There was an appeal in her mother’s voice that had been missing before. Haltingly, staring at her hands pressed together in her lap, Catherine told her what she wished to know.
When she was done her mother said in a brittle voice, “It seems I must shoulder a portion of the blame. I have made a dismal job of being a mother to you, have I not? How very disagreeable it is, to be sure, to have the people who prophesied that it would go badly, our living here alone, turn out to be right. But then, it is much more disagreeable for you, isn’t it? I’m sorry, Catherine.”

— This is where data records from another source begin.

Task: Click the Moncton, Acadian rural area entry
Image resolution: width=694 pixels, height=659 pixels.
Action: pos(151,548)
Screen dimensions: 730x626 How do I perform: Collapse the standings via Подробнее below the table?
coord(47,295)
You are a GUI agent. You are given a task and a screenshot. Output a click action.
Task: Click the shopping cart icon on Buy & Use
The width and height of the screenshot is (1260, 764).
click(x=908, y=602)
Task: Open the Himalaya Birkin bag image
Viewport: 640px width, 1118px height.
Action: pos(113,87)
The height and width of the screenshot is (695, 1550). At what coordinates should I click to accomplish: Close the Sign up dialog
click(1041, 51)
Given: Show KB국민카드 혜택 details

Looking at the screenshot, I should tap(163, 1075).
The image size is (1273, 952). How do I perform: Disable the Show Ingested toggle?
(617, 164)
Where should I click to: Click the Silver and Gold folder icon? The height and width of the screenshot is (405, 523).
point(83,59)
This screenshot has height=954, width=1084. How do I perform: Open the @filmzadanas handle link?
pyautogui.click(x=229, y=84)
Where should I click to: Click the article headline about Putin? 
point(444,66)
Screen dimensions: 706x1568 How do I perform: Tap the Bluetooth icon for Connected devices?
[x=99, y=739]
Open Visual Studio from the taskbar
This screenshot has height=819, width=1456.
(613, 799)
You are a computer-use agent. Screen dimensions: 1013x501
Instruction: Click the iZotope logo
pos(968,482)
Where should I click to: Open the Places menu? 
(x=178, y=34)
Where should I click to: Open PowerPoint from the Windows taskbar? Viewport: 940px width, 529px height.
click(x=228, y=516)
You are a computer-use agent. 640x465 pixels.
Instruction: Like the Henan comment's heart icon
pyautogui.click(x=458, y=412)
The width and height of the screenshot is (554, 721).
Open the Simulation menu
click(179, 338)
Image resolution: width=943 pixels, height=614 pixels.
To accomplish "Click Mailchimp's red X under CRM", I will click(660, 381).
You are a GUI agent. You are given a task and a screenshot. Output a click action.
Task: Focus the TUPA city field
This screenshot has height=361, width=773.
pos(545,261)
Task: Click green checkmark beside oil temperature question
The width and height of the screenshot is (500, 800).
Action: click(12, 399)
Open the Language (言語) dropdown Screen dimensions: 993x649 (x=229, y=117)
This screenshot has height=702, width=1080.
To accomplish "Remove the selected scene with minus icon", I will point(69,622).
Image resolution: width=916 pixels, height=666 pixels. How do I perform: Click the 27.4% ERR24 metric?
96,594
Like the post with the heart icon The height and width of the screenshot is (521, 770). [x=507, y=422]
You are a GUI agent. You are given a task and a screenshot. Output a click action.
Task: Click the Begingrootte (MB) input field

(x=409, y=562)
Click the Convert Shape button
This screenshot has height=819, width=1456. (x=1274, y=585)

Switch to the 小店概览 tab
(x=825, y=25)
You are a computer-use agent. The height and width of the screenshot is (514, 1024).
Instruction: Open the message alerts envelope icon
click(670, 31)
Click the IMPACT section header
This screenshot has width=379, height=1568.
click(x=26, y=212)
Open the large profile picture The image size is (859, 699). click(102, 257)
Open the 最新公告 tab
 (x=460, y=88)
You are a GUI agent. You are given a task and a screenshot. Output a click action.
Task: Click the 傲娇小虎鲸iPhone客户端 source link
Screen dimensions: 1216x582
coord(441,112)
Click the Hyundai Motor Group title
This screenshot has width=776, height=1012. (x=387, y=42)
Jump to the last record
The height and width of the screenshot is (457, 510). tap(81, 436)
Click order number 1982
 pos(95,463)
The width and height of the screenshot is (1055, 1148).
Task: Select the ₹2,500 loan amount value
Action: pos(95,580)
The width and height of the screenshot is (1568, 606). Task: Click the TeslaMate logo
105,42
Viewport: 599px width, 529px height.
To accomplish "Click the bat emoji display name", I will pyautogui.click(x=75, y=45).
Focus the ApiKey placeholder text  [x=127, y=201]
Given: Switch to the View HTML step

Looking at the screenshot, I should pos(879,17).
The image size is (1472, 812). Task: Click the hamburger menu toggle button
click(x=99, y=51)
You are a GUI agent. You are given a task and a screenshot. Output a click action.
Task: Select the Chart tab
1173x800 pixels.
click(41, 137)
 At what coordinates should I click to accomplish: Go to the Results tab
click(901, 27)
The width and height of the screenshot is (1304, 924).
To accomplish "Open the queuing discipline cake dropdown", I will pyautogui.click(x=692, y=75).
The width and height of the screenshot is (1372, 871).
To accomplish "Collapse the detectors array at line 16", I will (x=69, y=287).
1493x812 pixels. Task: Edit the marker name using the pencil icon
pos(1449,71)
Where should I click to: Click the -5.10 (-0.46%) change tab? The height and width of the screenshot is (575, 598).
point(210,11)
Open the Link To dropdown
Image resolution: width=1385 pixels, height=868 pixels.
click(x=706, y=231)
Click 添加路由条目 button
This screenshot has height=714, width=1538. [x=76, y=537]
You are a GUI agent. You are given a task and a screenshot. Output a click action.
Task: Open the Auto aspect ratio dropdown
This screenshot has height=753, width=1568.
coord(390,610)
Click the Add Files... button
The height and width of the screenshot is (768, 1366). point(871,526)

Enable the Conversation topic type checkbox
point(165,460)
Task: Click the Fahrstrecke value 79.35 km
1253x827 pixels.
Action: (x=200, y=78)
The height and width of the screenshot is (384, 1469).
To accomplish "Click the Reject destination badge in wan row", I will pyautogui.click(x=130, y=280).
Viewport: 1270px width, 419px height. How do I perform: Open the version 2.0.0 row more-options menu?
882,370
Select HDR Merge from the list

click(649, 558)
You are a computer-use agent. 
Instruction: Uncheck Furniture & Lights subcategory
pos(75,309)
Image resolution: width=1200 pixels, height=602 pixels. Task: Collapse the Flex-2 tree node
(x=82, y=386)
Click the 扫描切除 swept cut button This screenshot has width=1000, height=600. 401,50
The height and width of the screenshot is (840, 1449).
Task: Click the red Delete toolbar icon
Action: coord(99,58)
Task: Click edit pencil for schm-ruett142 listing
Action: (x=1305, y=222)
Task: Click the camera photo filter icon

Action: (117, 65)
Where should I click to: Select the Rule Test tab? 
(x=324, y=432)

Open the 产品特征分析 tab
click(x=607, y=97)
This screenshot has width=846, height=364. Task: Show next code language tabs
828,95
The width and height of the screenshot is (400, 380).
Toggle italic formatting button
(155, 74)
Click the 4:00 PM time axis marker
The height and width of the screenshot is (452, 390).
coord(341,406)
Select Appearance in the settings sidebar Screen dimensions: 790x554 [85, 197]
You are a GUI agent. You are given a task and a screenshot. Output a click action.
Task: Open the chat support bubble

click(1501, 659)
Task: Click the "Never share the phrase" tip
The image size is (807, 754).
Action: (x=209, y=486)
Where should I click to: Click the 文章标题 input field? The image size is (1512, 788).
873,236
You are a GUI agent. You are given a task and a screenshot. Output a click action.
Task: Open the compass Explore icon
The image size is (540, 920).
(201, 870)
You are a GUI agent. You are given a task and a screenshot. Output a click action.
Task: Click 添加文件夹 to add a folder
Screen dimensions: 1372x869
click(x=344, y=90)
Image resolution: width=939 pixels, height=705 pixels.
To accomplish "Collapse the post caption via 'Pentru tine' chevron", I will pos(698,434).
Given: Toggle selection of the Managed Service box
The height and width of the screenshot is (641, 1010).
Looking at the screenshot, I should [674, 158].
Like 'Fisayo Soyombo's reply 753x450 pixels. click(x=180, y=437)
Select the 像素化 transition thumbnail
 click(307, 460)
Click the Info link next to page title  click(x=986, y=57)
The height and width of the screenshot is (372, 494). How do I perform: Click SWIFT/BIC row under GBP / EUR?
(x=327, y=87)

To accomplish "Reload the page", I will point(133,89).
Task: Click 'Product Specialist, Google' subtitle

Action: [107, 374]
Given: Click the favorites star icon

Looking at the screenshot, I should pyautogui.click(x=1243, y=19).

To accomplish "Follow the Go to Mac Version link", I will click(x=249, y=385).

“You think there will be unpleasantness?” She looked up suddenly to find her mother staring at the tips of her emerald satin slippers peeping from beneath her gown.
“Unpleasantness? One can only pray not — and make plans to travel to Paris as soon as the saison de visites is over and one may leave the city without being accused of running away.”
“As bad as that?”
The older woman’s smile was a little too brilliant. “Forgive me, petite. My humor was ill-timed, was it not? No, it may not be as bad as that. It may not be unpleasant at all. We will have to wait and see.”
Her mother looked down again with suspicious quickness. Her gaze fell on a piece of fingerwork lying almost hidden beneath the slipper chair. “What is this?” she asked as she picked it up.
Catherine felt the start of the nursemaid beside her.
“Only some mending—” Dédé began, but even as she spoke an object fell from the folds of material in Madame Mayfield’s lap.
Shrieking, she jumped up, letting it tumble with a sodden thud to the floor. It lay there, a smoke-blackened lump of melted wax in the shape of a man, pierced through with a golden hairpin. None of the three needed to be told what the figure represented. It was a conjure image, a juju of deadly intent, designed to exact revenge, possibly even death. And the man it represented was Navarro.
Catherine was the first to move. She scooped up the figure, pushed the pin from it, and squeezed it quickly into a shapeless mass.
“Mam’zelle! Don’t!” Dédé cried. “I did it for you!”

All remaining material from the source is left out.